La sua fama di decoratore gli valse commissioni non solo in Romagna: nel 1928 affrescò villa Dettoni a San Pietro in Cariano (Verona) e nel 1931 eseguì affreschi nella cattedrale di Senigallia. Al periodo trascorso nella città marchigiana risalgono anche quadri a soggetto marino e il Mercato di Senigallia.
Nel 1932 decorò con figurazioni allegoriche perdute, e di cui restano solo poche fotografie (La città progettata), le sale della Direzione e del Consiglio del palazzo delle Poste di Forlì. Nel 1939 eseguì un vasto ciclo di decorazioni pittoriche raffiguranti soggetti sacri e scene di vita infantile per il reparto dei bambini e per le due cappelle del centro sanatoriale di Forlì (oggi ospedale civile) progettato da Cesare Valle.

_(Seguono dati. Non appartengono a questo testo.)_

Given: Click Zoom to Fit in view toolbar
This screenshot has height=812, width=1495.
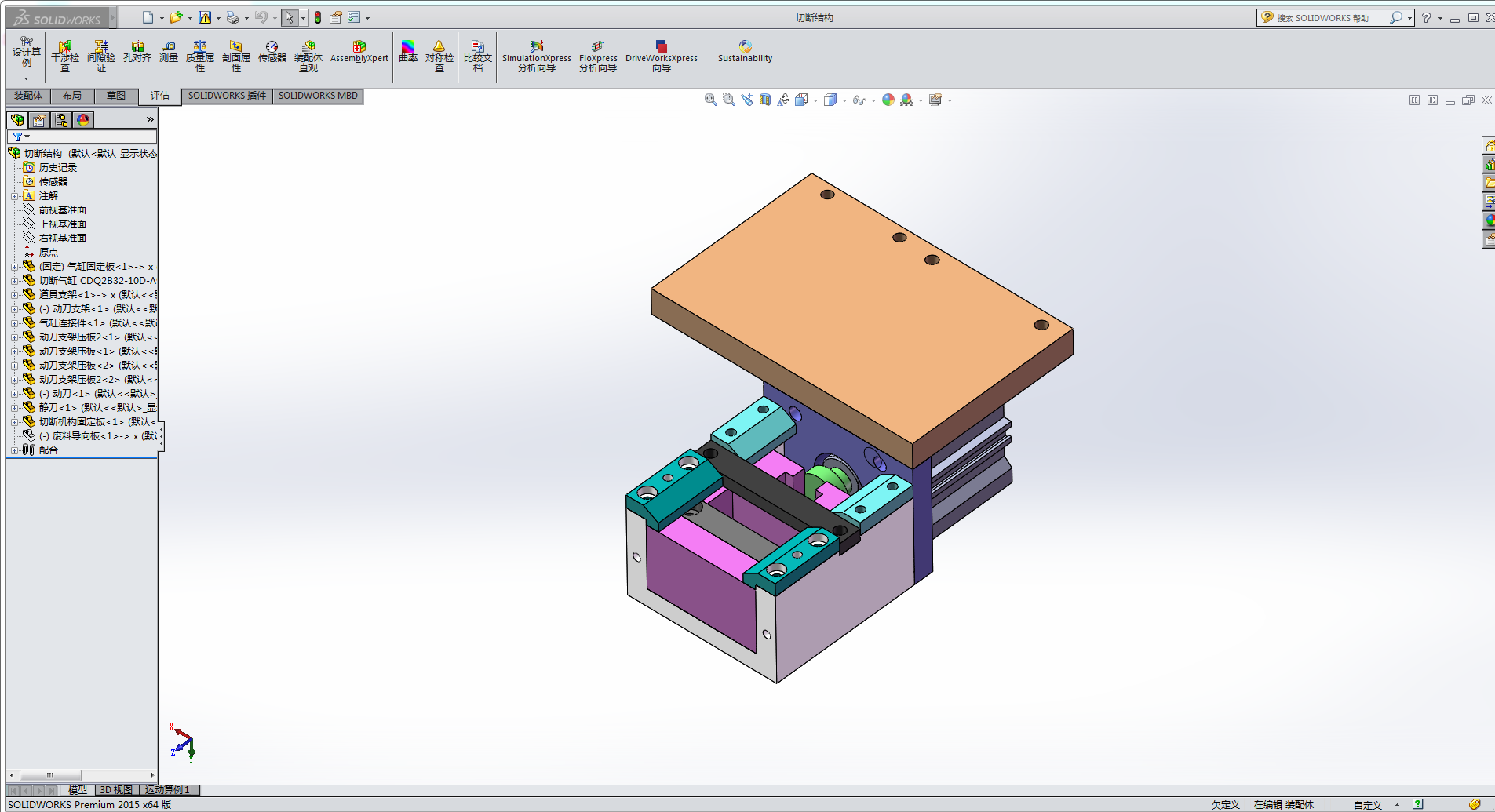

Ad eccezione di due imponenti tele - che testimoniano l'evoluzione del M. verso un gusto ispirato all'essenzialità geometrica e cromatica dei primitivi - a tutt'oggi conservate in una delle due cappelle dell'ex sanatorio, di queste opere si sono perdute le tracce nel dopoguerra e ne restano solo alcune fotografie (I beni della salute).
Le opere degli anni Quaranta sono caratterizzate da un incupimento cromatico e dalla scelta di temi drammatici probabilmente a seguito della malattia cardiaca che lo aveva colpito nel 1939 e delle vicende belliche (Dove è passata la guerra, 1944).
Il M. morì a Forlì il 18 febbr. 1946.
Artista assai versatile, saltuariamente si dedicò alla xilografia e soprattutto alla produzione plastica, come documentano un medaglione-ritratto di B. Mussolini e due opere conservate nella Pinacoteca civica di Forlì: Superstiti, terracotta ispirata alla tragedia del terremoto di Messina del 1908, e un busto raffigurante Giordano Bruno (1906-07).